# [About this exercise]
Restate, in full and unchanged, the entries that follow, but not their pictures.
(Data supplied Opens)
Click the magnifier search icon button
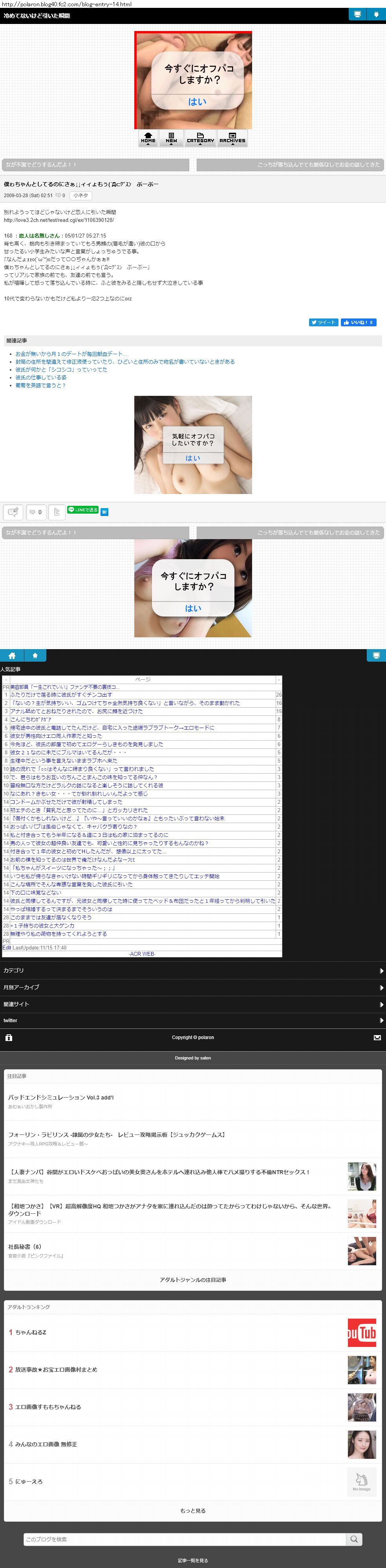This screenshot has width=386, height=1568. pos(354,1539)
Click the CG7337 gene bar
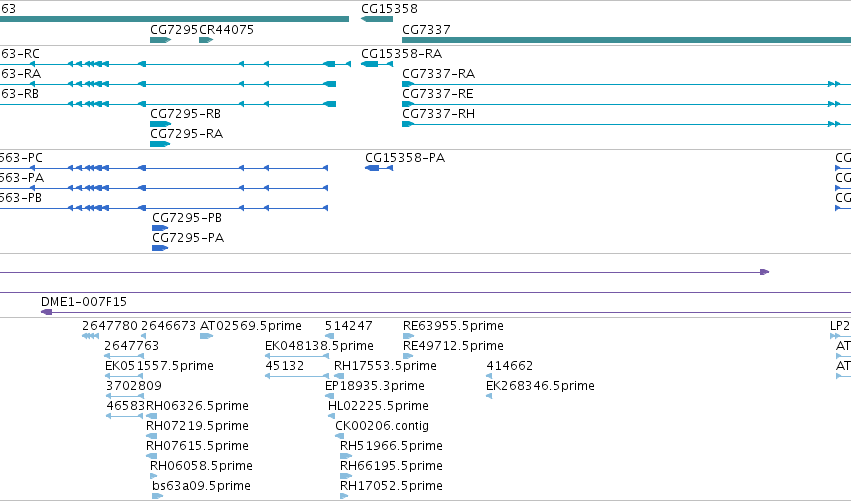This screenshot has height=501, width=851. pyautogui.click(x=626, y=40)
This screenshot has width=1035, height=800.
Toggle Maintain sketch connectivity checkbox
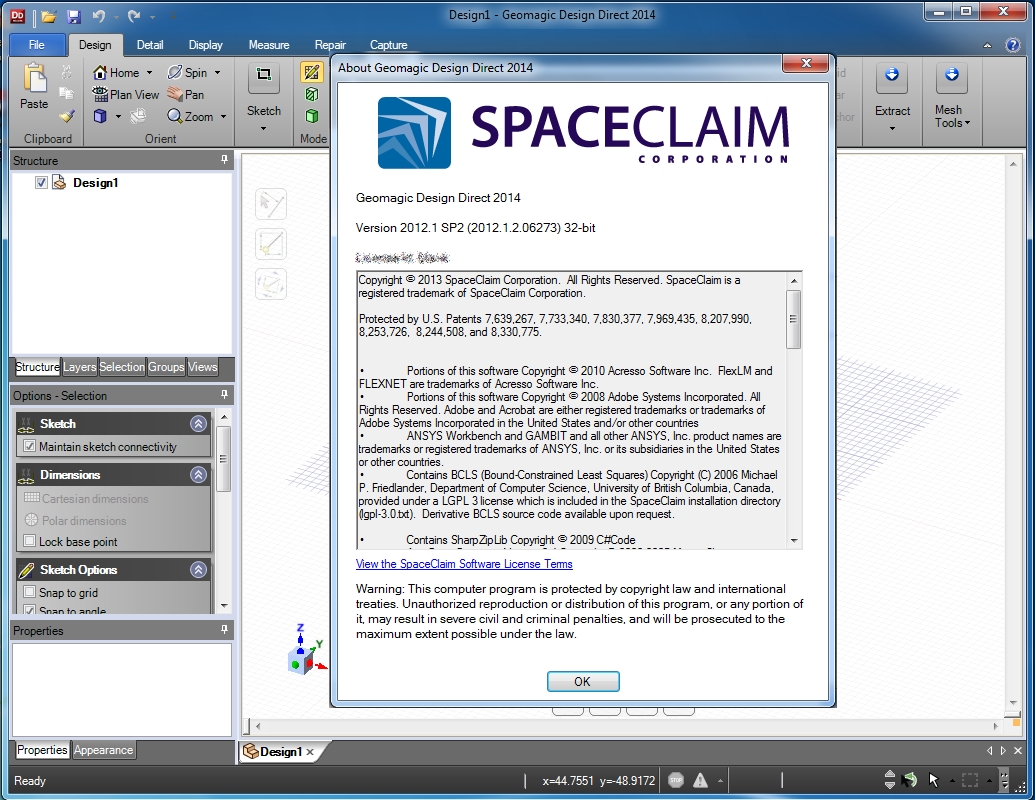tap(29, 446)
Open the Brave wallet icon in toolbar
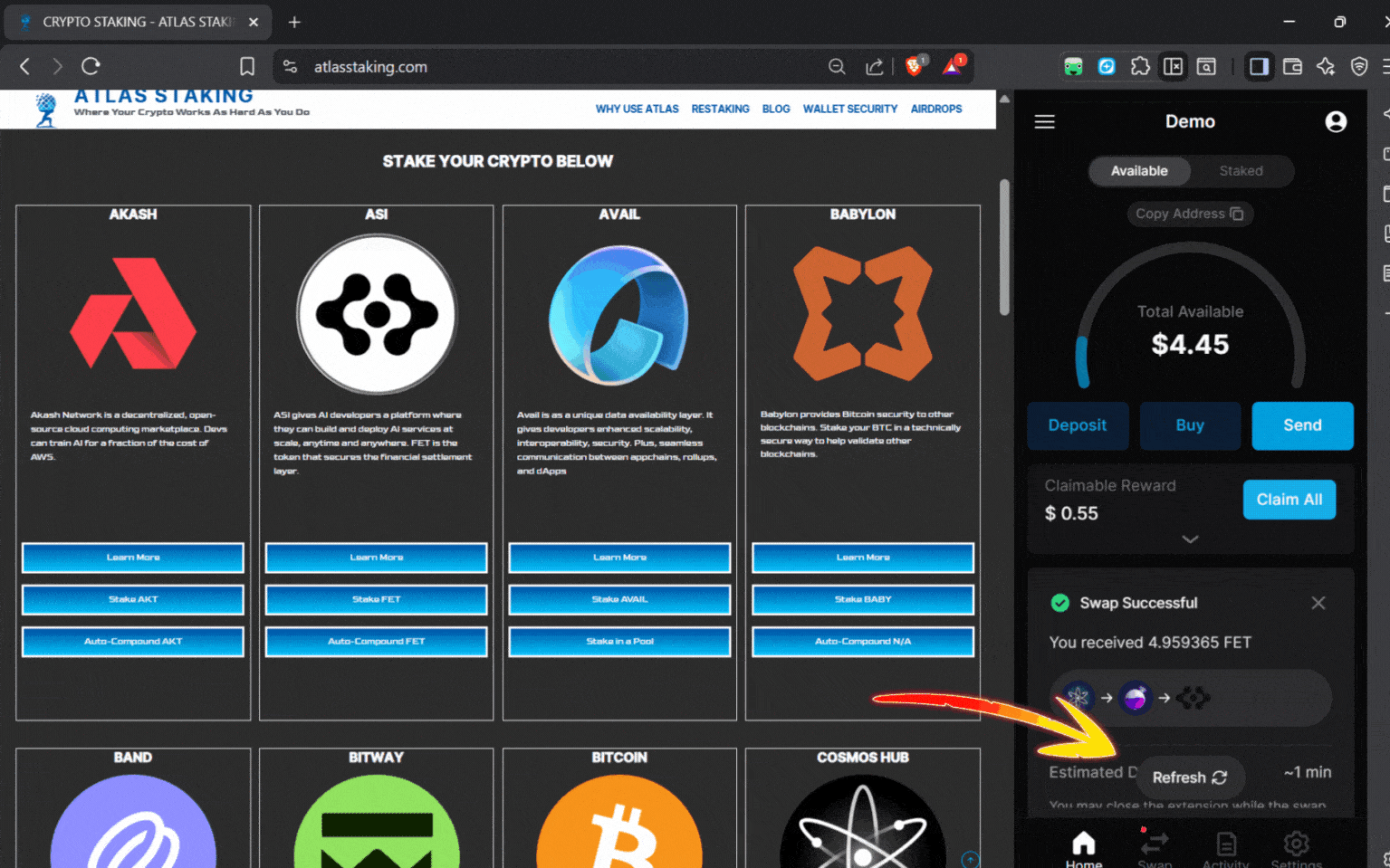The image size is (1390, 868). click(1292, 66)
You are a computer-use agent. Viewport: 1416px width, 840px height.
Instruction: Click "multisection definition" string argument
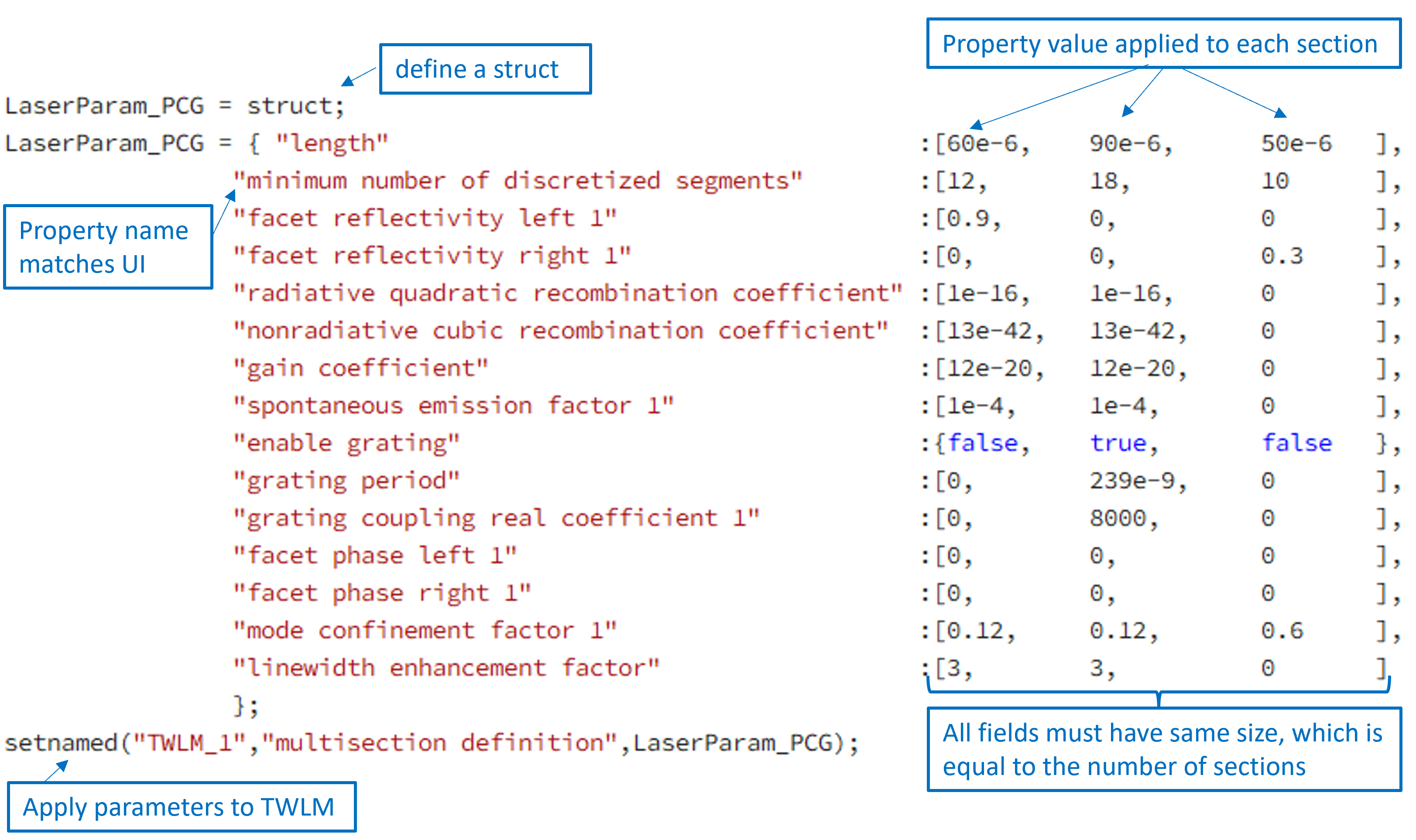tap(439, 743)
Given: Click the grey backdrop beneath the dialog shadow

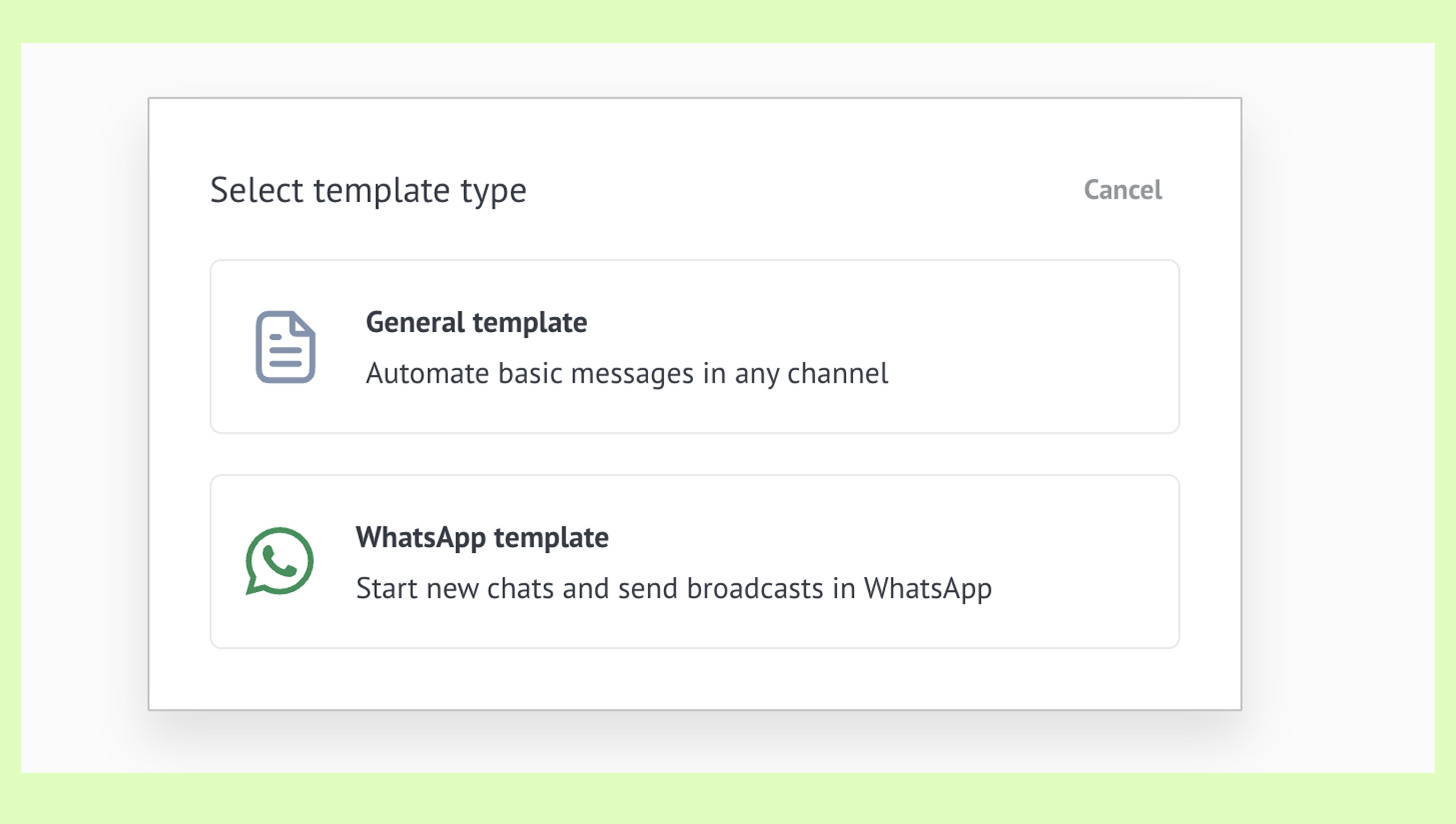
(Data supplied Closes)
# [Answer space]
Click the magnifier search icon button
This screenshot has width=386, height=1568. pos(354,1539)
Click the CG7337 gene bar
This screenshot has height=501, width=851. pyautogui.click(x=626, y=40)
This screenshot has width=1035, height=800.
Toggle Maintain sketch connectivity checkbox
tap(29, 446)
Open the Brave wallet icon in toolbar
The image size is (1390, 868). click(1292, 66)
You are a computer-use agent. Viewport: 1416px width, 840px height.
Instruction: Click "multisection definition" string argument
tap(439, 743)
Given: Click the grey backdrop beneath the dialog shadow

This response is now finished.